> _ENTRIES_
+++

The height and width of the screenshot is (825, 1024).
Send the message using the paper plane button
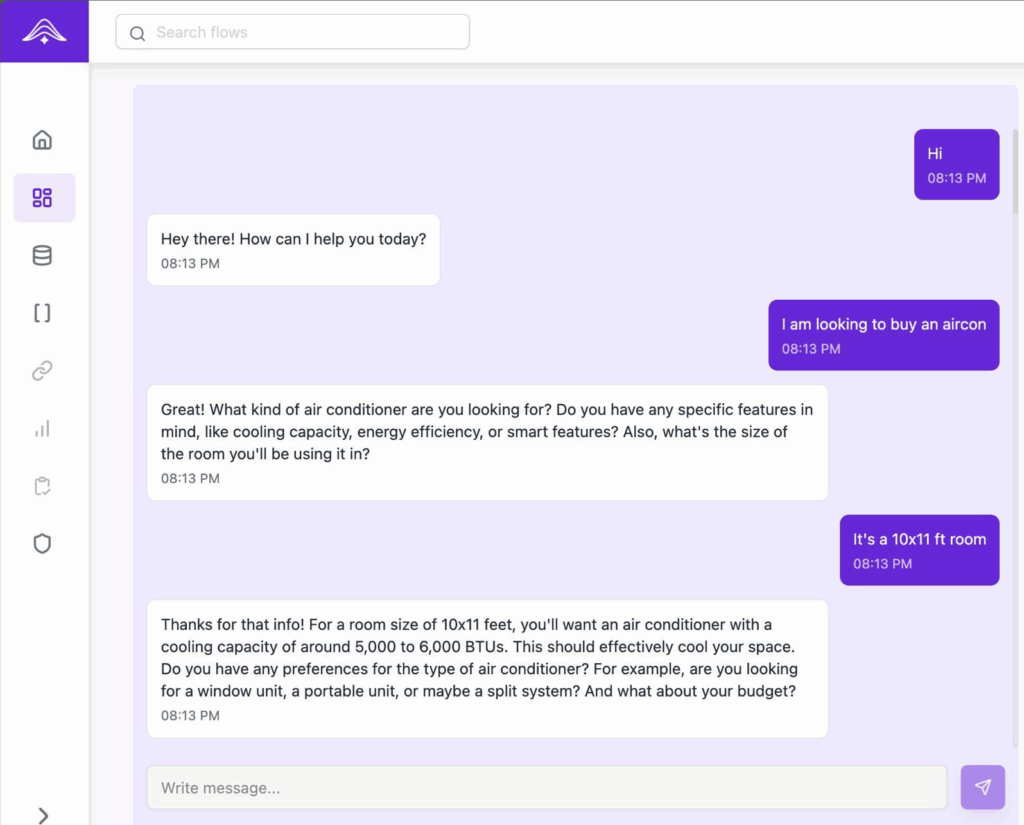[982, 787]
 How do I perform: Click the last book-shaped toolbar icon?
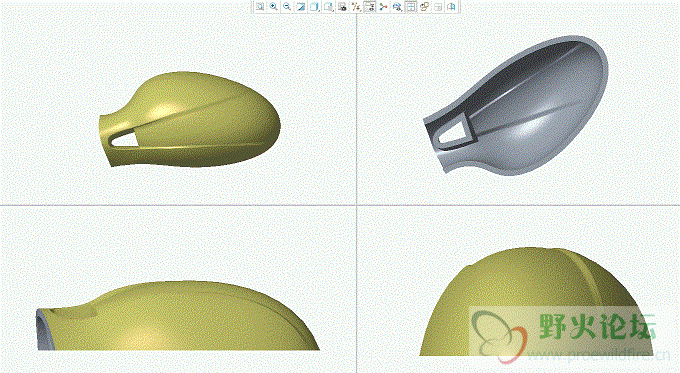452,7
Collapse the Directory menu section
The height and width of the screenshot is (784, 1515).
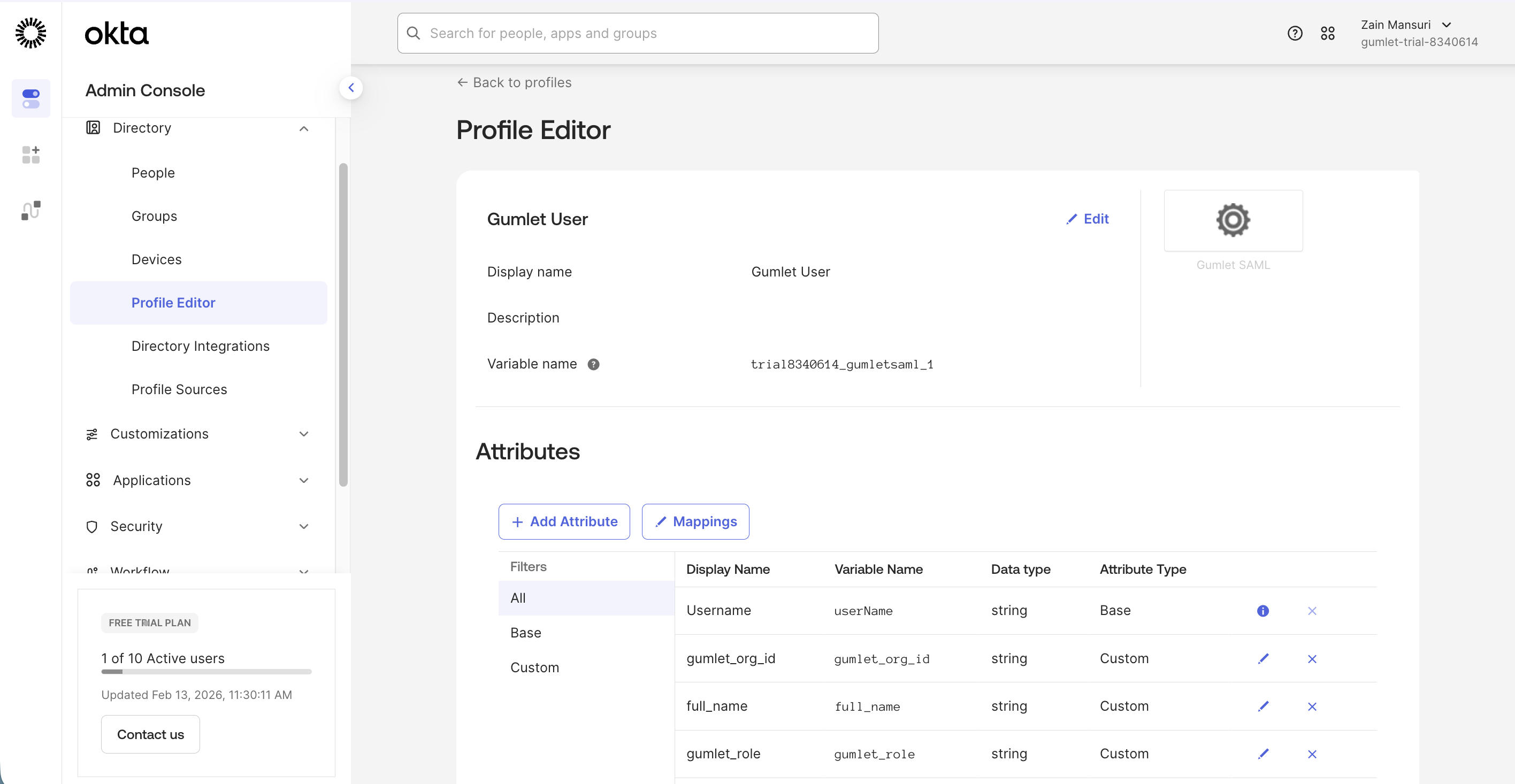point(303,129)
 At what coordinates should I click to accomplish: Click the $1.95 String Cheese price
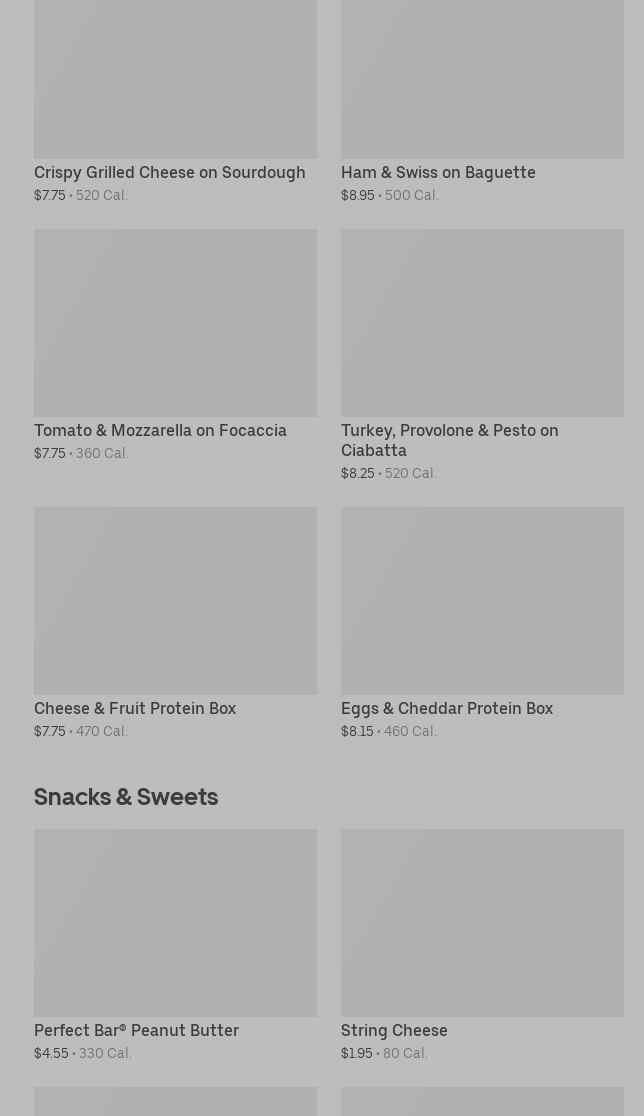click(x=356, y=1054)
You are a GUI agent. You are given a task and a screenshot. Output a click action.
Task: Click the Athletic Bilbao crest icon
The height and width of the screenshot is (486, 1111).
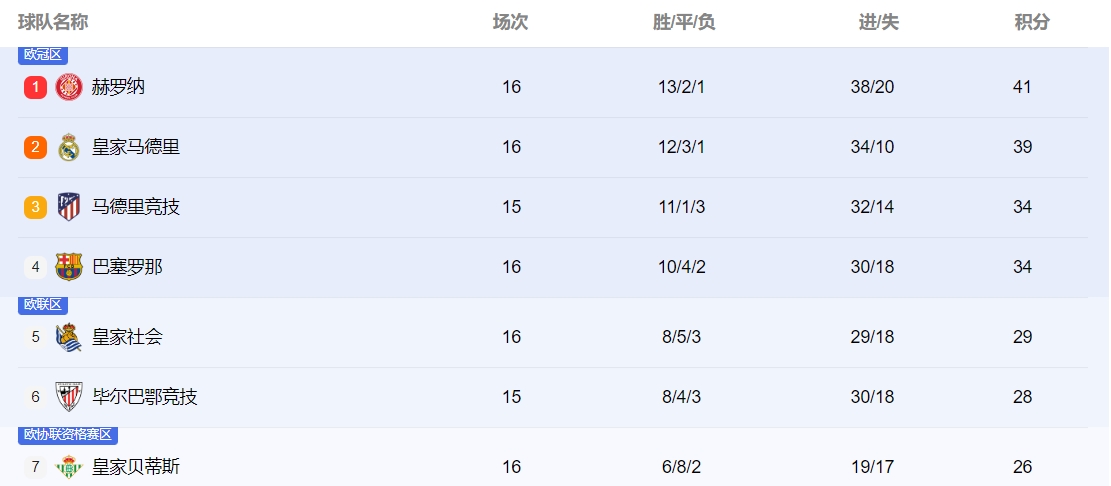[69, 397]
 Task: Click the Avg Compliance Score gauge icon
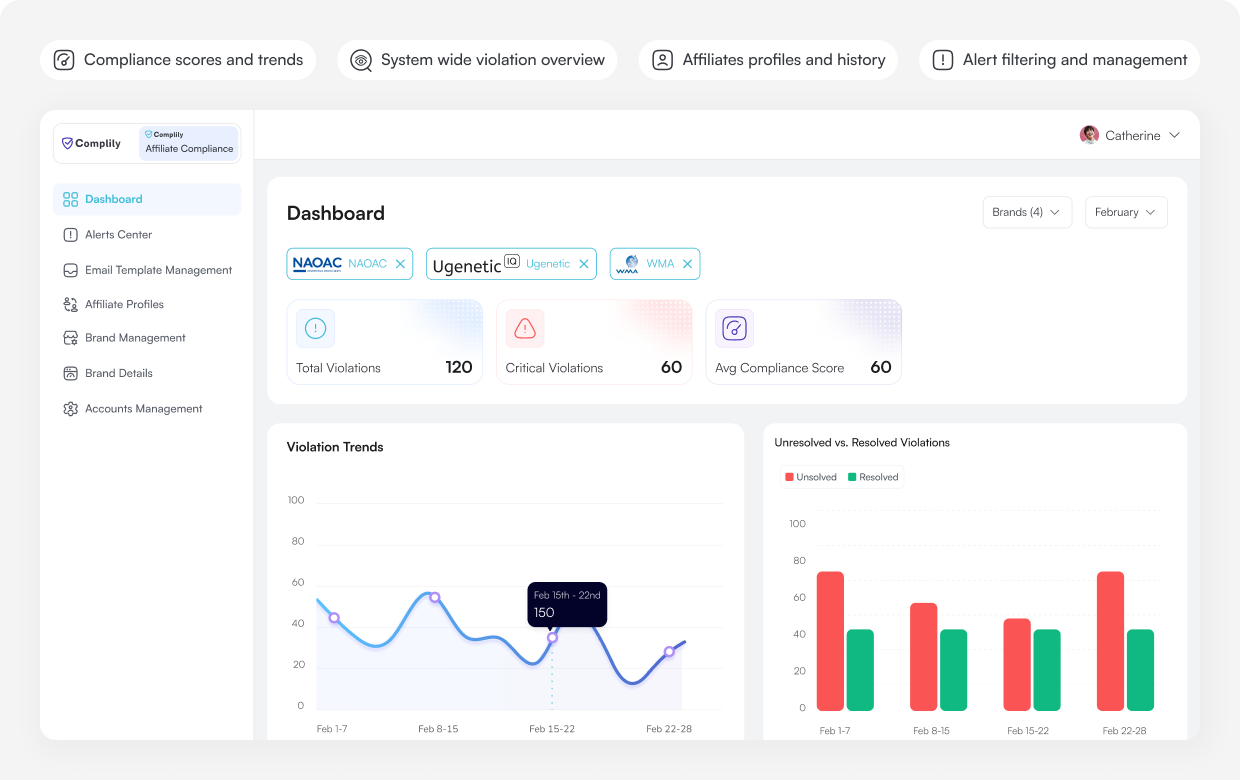734,328
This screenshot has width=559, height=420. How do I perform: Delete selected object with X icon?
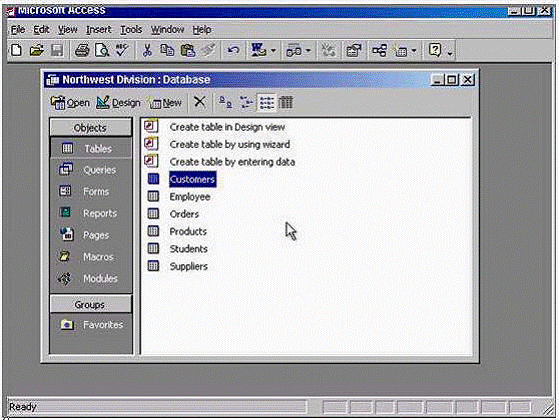[x=200, y=102]
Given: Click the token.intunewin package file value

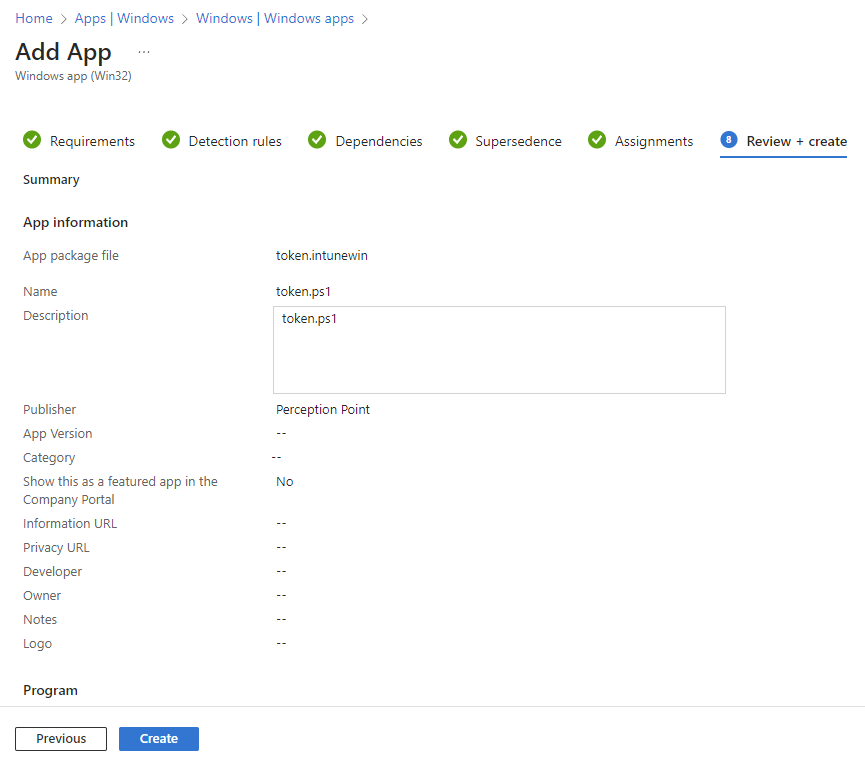Looking at the screenshot, I should tap(322, 256).
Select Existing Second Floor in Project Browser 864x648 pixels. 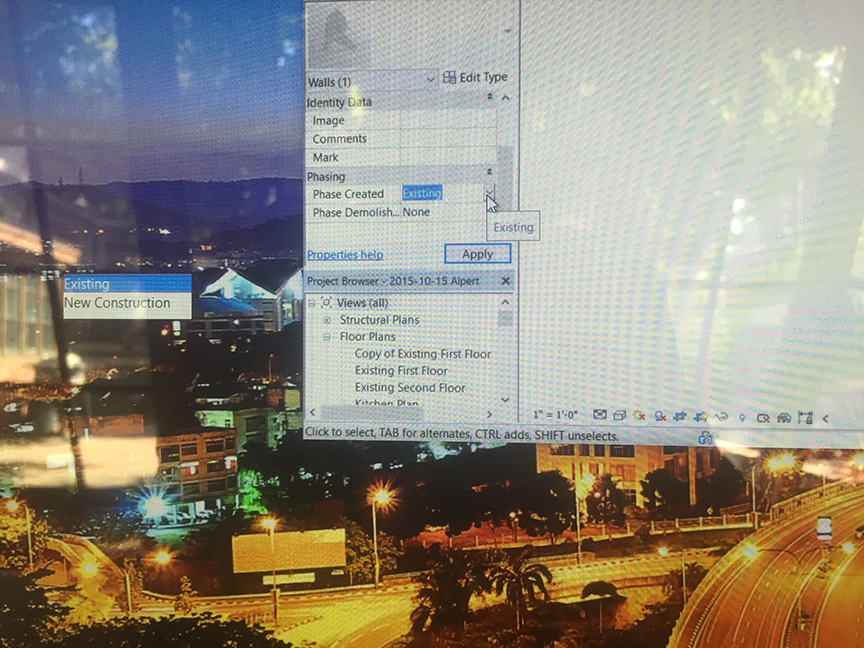[408, 387]
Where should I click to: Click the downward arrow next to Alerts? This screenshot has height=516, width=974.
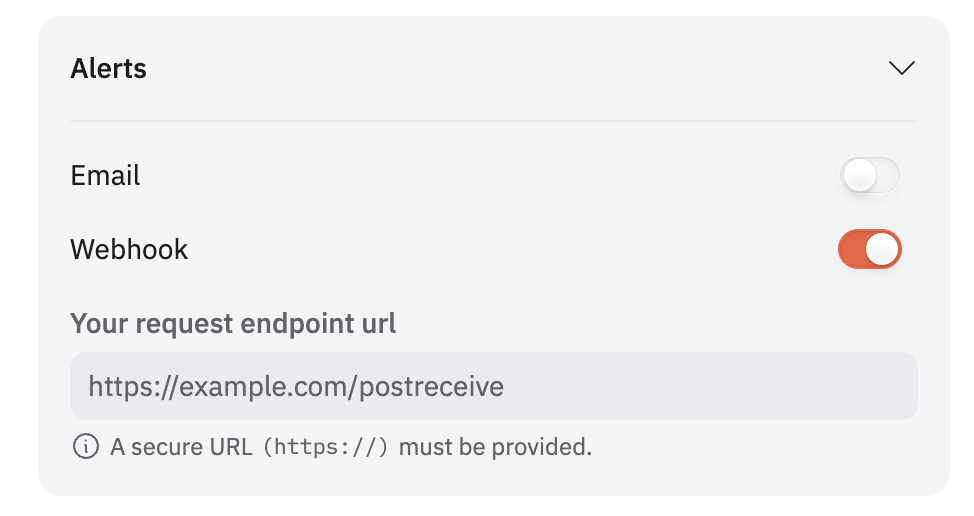tap(901, 68)
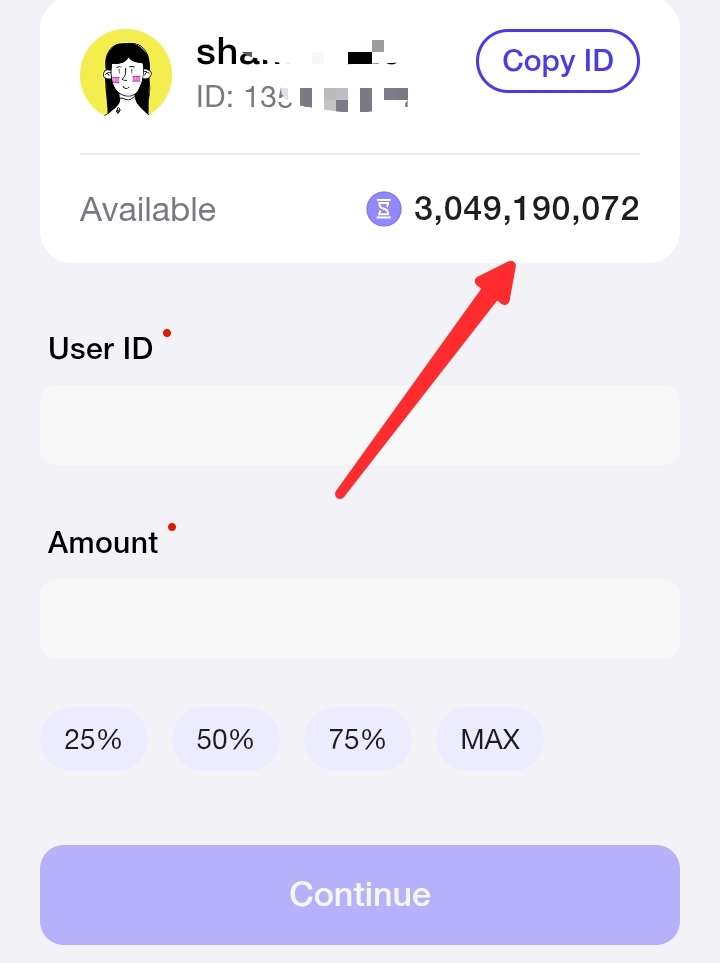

+++

> _STATED PROBLEM_
Copy out the rows above from the first line through the line containing "[x=200, y=102]", both included, leaving out the pictures.

> _THE RESPONSE_
The height and width of the screenshot is (825, 1024).
Send the message using the paper plane button
[982, 787]
 How do I perform: Click the last book-shaped toolbar icon?
452,7
Collapse the Directory menu section
The height and width of the screenshot is (784, 1515).
point(303,129)
 At what coordinates should I click to accomplish: Click the $1.95 String Cheese price
click(x=356, y=1054)
You are a GUI agent. You are given a task and a screenshot. Output a click action.
Task: Click the Athletic Bilbao crest icon
The height and width of the screenshot is (486, 1111).
[69, 397]
 Task: Click the Avg Compliance Score gauge icon
734,328
This screenshot has width=559, height=420. How do I perform: Delete selected object with X icon?
[x=200, y=102]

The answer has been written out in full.